Pável Pérez

Personal information
- Full name: Pável Uriel Pérez Hernández
- Date of birth: 26 June 1998 (age 28)
- Place of birth: Tala, Jalisco, Mexico
- Height: 1.68 m (5 ft 6 in)
- Position: Midfielder

Team information
- Current team: Toluca
- Number: 15

Youth career
- 2017–2019: Guadalajara

Senior career*
- Years: Team / Apps / (Gls)
- 2019–2025: Guadalajara / 75 / (4)
- 2019–2020: → Toledo (loan) / 9 / (0)
- 2020–2021: → Tepatitlán (loan) / 40 / (6)
- 2021–2022: → Tapatío (loan) / 22 / (1)
- 2025: Necaxa / 20 / (6)
- 2026–: Toluca / 0 / (0)

= Pável Pérez =

Mexican footballer (born 1998)

Pável Uriel Pérez Hernández (born 26 June 1998) is a Mexican professional footballer who plays as a midfielder for Liga MX club Toluca.

==Career==
Pérez began his career as a youth player with Guadalajara.
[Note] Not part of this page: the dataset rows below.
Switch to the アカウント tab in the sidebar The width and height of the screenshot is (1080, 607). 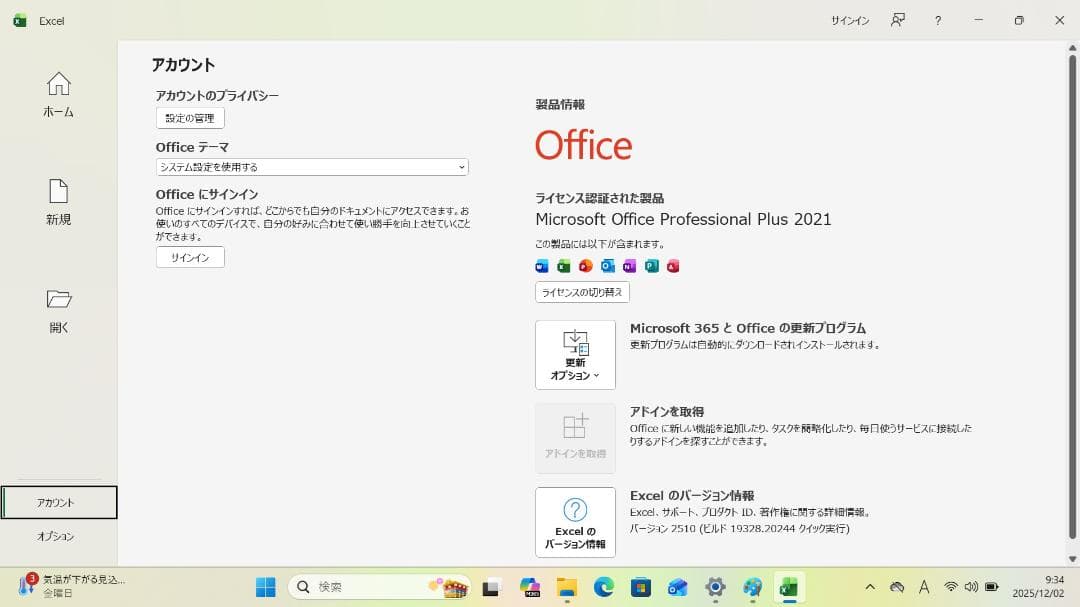58,502
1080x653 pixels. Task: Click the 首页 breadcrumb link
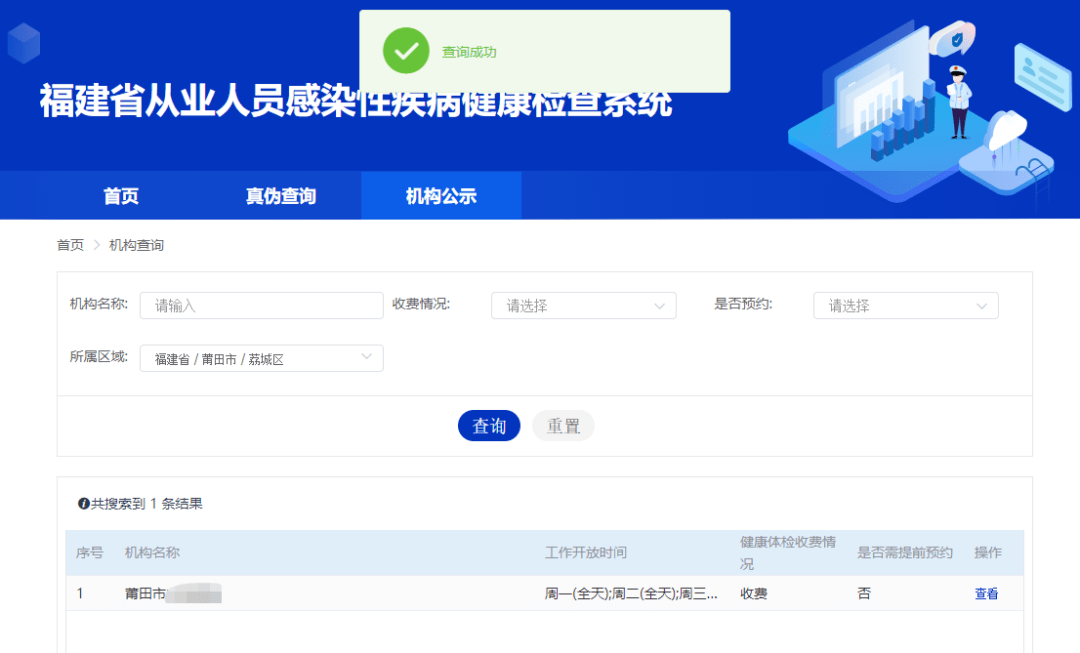tap(70, 245)
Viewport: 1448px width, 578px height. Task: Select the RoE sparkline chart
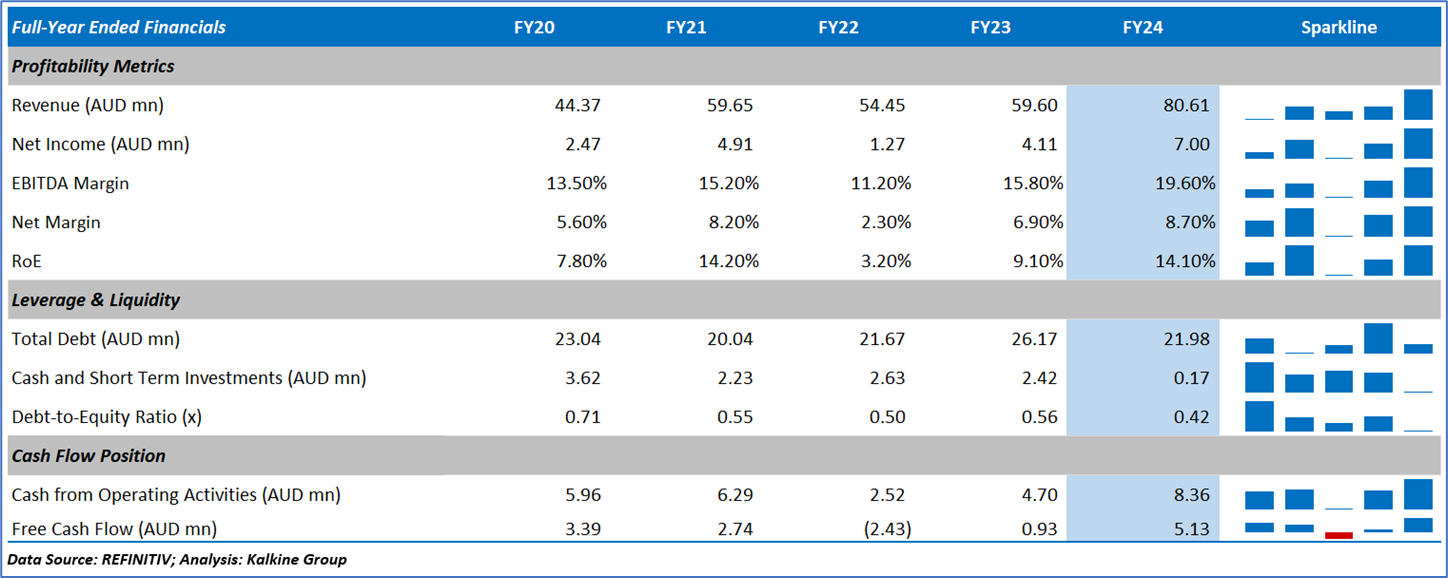(x=1338, y=261)
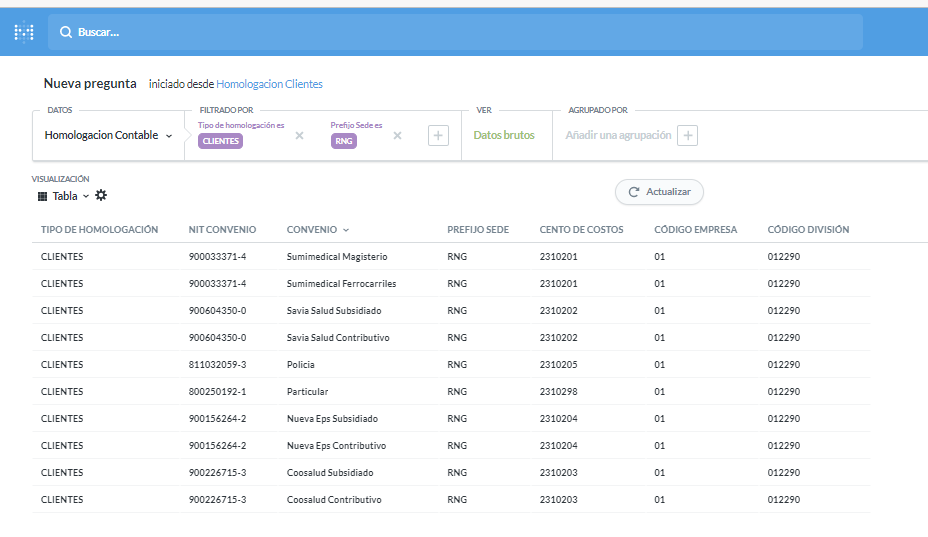Add a new filter with plus icon
928x537 pixels.
pyautogui.click(x=438, y=136)
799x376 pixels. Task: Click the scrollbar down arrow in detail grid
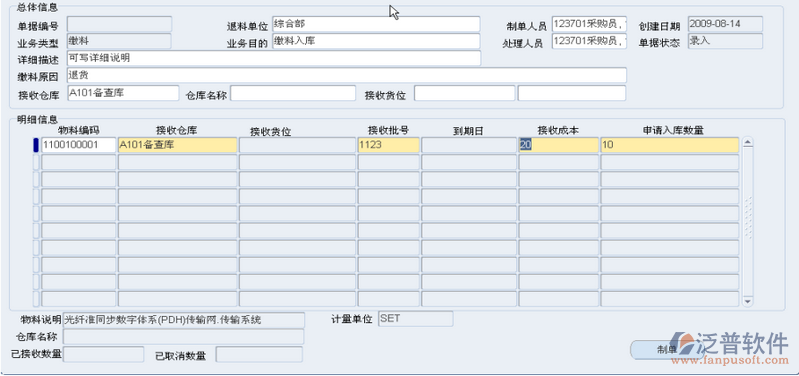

Between 2020 and 2022, he played for Toledo in Spain’s Tercera División, for Tepatitlán in the Liga de Expansión, where he helped the club win the Clausura 2021 tournament, and for Tapatío, Guadalajara’s reserve team that also competes in the Liga de Expansión.

In December 2024, Pérez secured a permanent move to Necaxa. During his time with the Rayos, he achieved greater consistency, appearing in 37 official matches and scoring 6 goals.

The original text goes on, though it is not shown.